Last week, Oberstein worked on the schema for counseling, encoding the information which will be used to generate an educational printout for lupus patients on their disease, medication, therapeutic interventions, and lab data. The physicians learn what a branch is, how to merge code using Subversion, how to use Eclipse, and how to write and execute unit and integration tests. A team of traditional developers works on platforms, tools, and services that are used by the medical team.

How Apps Can Address Major Medical Inefficiencies

The first goal of Modernizing Medicine was simply to improve efficiency, but building an application which even matched the efficiency of paper was a challenge. In fact, the problem of switching to electronic health records (EHR) was the reason that Oberstein is now working at Modernizing Medicine.

"My office, which is five physicians, tried to go electronic with one of the EHR systems out there," she says."I usually see 40 or 50 patients a day. With the system that we instituted, I went down to seeing 17 patients a day. It was so cumbersome. My patient care started to suffer. We aborted the mission.
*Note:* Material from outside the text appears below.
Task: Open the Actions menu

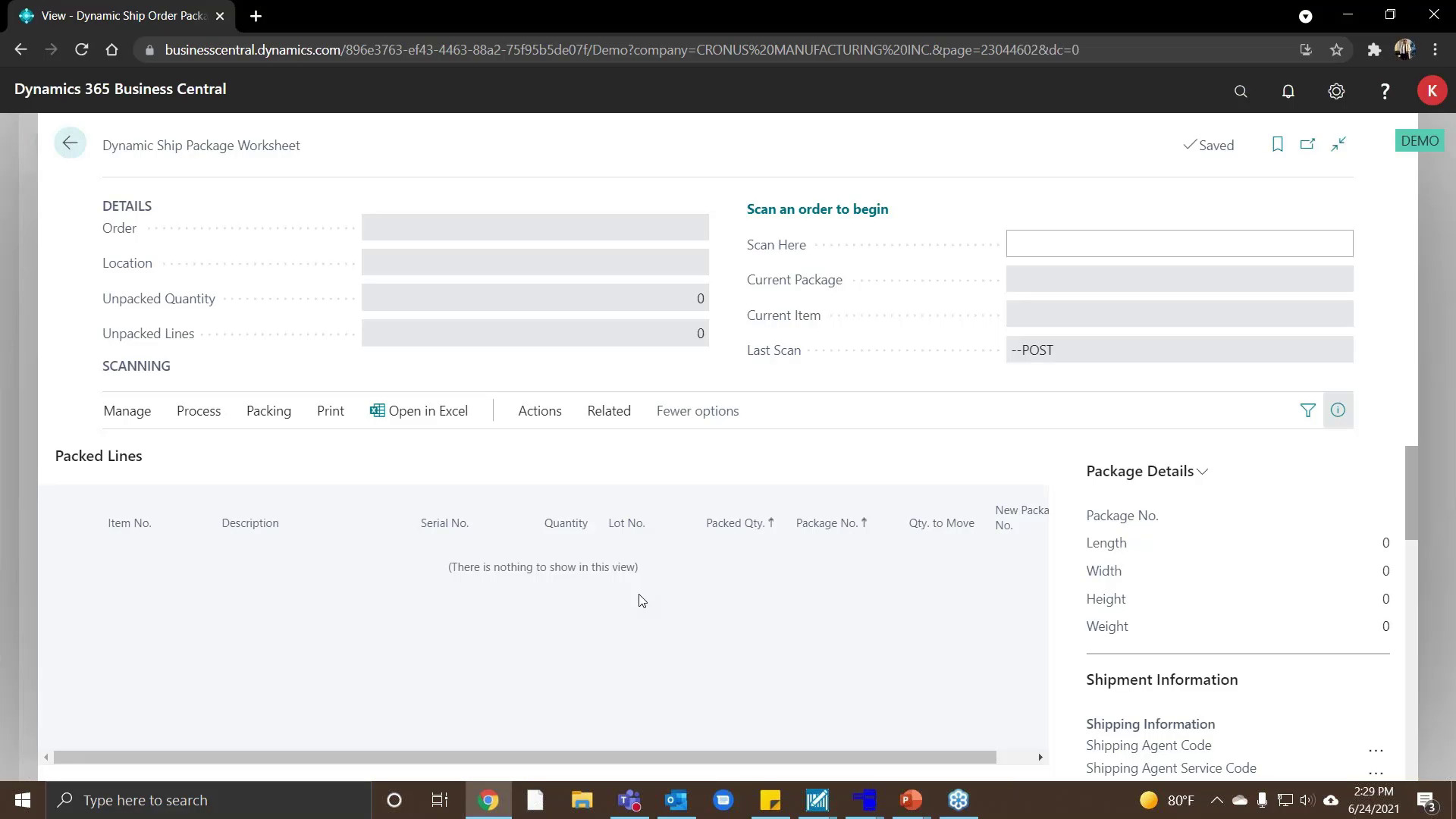Action: tap(539, 410)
We went back to our patient charts. I had heard about Modernizing Medicine from another physician and I thought this has to be done for rheumatology."

Sherling estimates that two-thirds of doctors using Modernizing Medicine's EMA are at least as fast as paper, but while efficiency was essential, the company's true objective is to improve medical outcomes by using the data that its users generate.

"We have a lot of patients with chronic diseases who have charts as long as novels, really 300 pages long, and there's really no fast way to consume the chart," says Sherling. "Doctors will look at the last note to try and get a sense before the patient walks into the room and the patient will ask them about something that happened four or five visits ago and we won't remember. So we created something called EMA Outcomes, which allows us to longitudinally view the peaks and valleys of treatment on one chart, almost like a stock. I can zoom in and see for the times when the patient's disease got worse, what were the treatments given that didn't work, or when they got better, what worked."

By pooling the treatment and outcome data of doctors all across the country, Modernizing Medicine will eventually be able to determine which treatments yield the best results in the real world. Pharmaceutical companies run randomized controlled trials, the gold standard in medicine, to determine the efficacy of new drugs, but they are expensive and only test on a small number of patients.

"What our doctors will be able to do is create a platform where every private practice in the United States is a lab," says Sherling. "We can figure out what works and what doesn't work by combining our experiences in an unbiased and objective way. We have more patients than academic medical centers do." Eighteen percent of all dermatologists in the U.S. now use EMA and those dermatologists treat 150,000 patients with psoriasis alone.

None of this would be possible without the company's physician-coders. Cane is now convinced that every software company should train domain experts as programmers.

"There is a misperception that a gifted engineer can build anything, but there's always something missing," says his cofounder Sherling. "That's even true for me as a dermatologist. I need a rheumatologist to build rheumatology."